Reading passage:

Aver is a local-first memory layer for coding agents: an append-only episodic log, a durable claim graph with first-class hyperedges, vector recall primitives, deterministic code extraction, and an MCP/OAuth server surface in one Rust workspace.
Aver is experimental. The architecture is ADR-driven and the current implementation is useful, but not all ADRs are complete yet. See Implementation status for what is built today.
Most agent memory systems either store loose text chunks or rely on opaque background reasoning. Aver takes a more conservative route inspired by The Memory Layer: every durable memory should be structured, provenance-tracked, privacy-checked, and replayable from an append-only log.

Study questions:
A. Decide whether each statement below agrees with the Aver overview, and answer yes or no, quoting the words of the overview that decide it.
(i) Every ADR behind Aver's architecture has been completed.
(ii) Aver is built in a single Rust workspace.
(iii) Like most agent memory systems, Aver relies on opaque background reasoning.
B. Write the next part of the Aver overview, starting after its final sentence.

Recorded data:

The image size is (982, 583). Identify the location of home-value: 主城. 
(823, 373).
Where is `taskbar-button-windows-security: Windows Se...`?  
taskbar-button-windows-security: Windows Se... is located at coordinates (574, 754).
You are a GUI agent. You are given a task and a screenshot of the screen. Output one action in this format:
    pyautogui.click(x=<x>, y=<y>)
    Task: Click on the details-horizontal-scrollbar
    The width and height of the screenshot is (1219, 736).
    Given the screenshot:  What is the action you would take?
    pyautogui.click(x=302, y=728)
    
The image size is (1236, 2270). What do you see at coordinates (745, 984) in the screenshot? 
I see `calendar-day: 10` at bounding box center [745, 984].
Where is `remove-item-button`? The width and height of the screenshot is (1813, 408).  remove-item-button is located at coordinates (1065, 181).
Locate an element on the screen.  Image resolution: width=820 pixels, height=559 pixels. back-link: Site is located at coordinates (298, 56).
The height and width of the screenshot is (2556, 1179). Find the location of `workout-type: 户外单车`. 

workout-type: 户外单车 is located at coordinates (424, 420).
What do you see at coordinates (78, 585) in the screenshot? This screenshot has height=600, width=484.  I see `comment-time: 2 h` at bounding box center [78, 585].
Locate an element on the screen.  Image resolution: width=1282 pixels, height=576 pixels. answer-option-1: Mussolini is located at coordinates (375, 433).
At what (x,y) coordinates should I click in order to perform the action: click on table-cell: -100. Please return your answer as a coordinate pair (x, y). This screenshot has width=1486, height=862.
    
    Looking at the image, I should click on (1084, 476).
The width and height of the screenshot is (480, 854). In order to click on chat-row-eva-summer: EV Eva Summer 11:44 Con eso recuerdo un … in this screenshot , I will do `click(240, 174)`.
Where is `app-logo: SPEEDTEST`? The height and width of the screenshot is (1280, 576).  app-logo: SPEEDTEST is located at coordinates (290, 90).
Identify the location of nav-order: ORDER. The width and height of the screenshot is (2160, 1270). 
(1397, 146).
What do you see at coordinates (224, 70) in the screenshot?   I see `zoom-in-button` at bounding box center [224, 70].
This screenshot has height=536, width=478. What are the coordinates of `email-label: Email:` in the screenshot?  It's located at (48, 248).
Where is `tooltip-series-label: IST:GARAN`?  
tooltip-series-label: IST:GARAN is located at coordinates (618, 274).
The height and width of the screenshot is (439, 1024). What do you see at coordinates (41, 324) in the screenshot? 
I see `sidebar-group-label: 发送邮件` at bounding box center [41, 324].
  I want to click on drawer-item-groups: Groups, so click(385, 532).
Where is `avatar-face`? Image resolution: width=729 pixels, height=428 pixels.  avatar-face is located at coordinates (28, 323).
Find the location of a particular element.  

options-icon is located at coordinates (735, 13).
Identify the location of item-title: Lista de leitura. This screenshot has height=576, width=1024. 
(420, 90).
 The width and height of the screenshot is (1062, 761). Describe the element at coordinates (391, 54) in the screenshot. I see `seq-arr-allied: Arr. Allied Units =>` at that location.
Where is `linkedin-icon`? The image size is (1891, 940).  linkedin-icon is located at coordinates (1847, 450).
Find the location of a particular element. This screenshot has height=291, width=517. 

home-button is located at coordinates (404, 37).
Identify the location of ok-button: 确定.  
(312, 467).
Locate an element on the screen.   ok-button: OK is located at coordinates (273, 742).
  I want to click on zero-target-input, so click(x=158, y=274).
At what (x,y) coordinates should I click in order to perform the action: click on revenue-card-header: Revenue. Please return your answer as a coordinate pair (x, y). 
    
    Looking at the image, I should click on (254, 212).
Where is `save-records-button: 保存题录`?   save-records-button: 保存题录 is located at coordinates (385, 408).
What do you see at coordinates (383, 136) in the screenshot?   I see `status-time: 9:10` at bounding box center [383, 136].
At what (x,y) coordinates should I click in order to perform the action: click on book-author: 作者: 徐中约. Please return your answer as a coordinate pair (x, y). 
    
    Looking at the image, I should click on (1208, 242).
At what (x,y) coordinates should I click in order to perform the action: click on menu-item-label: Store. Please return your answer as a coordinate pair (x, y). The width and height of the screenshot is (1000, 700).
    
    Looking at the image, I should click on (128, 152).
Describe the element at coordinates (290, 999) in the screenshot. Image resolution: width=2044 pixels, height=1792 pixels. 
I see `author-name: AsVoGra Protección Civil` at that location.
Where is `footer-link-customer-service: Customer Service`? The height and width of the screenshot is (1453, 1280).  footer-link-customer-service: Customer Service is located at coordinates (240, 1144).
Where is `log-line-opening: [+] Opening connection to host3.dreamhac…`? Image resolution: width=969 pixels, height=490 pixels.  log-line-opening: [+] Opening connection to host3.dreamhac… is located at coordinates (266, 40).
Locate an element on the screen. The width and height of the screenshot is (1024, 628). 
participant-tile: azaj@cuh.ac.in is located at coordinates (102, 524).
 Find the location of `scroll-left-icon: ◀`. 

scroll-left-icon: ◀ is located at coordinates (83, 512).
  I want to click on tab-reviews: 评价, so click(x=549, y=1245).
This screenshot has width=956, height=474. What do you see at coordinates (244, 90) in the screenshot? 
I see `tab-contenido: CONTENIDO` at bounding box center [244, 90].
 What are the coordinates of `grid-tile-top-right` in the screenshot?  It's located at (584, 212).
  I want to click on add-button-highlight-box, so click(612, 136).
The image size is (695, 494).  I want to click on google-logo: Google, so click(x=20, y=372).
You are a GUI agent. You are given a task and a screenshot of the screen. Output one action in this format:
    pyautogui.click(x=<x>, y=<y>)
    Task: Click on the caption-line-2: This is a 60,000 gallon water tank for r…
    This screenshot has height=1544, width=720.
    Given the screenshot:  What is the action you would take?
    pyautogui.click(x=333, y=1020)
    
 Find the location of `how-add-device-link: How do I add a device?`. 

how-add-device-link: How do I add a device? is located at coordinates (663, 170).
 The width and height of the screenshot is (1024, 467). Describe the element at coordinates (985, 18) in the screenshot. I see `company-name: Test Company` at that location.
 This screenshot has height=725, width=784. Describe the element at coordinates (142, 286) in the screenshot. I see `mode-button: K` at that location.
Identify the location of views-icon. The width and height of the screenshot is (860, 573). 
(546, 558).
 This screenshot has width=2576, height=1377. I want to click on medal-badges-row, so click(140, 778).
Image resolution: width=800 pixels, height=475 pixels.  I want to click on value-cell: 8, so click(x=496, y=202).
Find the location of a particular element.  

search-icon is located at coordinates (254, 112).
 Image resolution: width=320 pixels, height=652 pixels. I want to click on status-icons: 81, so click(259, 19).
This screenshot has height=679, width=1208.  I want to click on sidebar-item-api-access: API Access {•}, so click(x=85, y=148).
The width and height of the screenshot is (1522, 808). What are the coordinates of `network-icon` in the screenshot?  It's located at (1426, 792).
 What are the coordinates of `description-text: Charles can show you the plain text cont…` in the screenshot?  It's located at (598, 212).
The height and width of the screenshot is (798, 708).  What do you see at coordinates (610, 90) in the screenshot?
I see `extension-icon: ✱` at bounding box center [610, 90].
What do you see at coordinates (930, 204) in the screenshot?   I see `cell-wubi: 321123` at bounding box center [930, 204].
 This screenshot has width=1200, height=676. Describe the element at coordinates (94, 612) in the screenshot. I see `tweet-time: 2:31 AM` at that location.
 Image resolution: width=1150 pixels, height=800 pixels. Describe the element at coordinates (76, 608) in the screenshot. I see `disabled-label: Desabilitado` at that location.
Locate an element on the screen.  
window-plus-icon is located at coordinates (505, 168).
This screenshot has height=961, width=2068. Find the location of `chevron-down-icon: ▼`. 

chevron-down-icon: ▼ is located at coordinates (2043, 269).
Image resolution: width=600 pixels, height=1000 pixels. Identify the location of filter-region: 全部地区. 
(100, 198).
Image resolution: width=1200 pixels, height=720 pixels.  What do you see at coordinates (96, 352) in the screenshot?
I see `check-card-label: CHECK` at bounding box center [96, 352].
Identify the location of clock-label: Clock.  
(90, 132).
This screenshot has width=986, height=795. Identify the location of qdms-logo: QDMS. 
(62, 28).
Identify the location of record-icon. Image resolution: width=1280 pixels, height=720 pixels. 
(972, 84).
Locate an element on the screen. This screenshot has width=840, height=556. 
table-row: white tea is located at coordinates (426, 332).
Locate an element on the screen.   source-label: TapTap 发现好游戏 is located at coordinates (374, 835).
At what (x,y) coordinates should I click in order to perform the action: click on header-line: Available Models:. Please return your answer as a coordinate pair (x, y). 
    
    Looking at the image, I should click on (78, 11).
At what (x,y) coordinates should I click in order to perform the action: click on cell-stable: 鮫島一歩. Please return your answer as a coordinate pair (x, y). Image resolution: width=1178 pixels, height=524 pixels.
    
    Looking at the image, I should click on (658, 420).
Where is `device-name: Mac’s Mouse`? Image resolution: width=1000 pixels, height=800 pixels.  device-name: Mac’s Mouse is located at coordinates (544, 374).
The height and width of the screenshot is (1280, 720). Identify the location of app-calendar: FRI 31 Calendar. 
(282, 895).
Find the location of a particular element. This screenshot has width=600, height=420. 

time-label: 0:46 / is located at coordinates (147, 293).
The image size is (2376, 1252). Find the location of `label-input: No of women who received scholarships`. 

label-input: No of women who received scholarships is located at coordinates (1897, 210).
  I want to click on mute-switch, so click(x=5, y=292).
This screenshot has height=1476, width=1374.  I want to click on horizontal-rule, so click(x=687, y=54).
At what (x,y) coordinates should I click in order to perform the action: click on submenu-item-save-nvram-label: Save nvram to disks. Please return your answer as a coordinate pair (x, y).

Exercise results:
A.
(i) No: "not all ADRs are complete yet."
(ii) Yes: "in one Rust workspace."
(iii) No: "Most agent memory systems either store loose text chunks or rely on opaque background reasoning. Aver takes a more conservative route."

B.
The goal is a trustworthy substrate for coding agents that can:
- remember explicit project facts as triples such as
PaymentGateway depends_on StripeSDK, - keep an audit trail of memory writes in
log.jsonl, - derive searchable claims and vectors from that log,
- reject secrets before they enter memory,
- extract code relationships deterministically with Tree-sitter,
- expose memory through a small CLI and MCP-compatible server.
- Local-first storage — SQLite plus
log.jsonlunder a configurable memory directory. - Append-first writes — durable claims and hyperedges are appended to JSONL before SQLite insertion.
- Structured claims — memories are stored as
(subject, predicate, object)claims with source references, confidence, status, and agent provenance. - First-class hyperedges — n-ary memories can be stored with predicate, provenance, confidence, source references, status, timestamps, and role/entity participants.
- Privacy gate — token/path/entropy checks run before writes; rejected content is not persisted.
- Keyword, vector, and hybrid recall primitives — text recall is available through the CLI; vector chunks and hybrid ranking over active claims are implemented in the core crate.
- Adaptive HybridRAG weights — structural graph questions lean toward graph context; broad summary questions lean toward vectors; explicit alpha overrides are range-validated.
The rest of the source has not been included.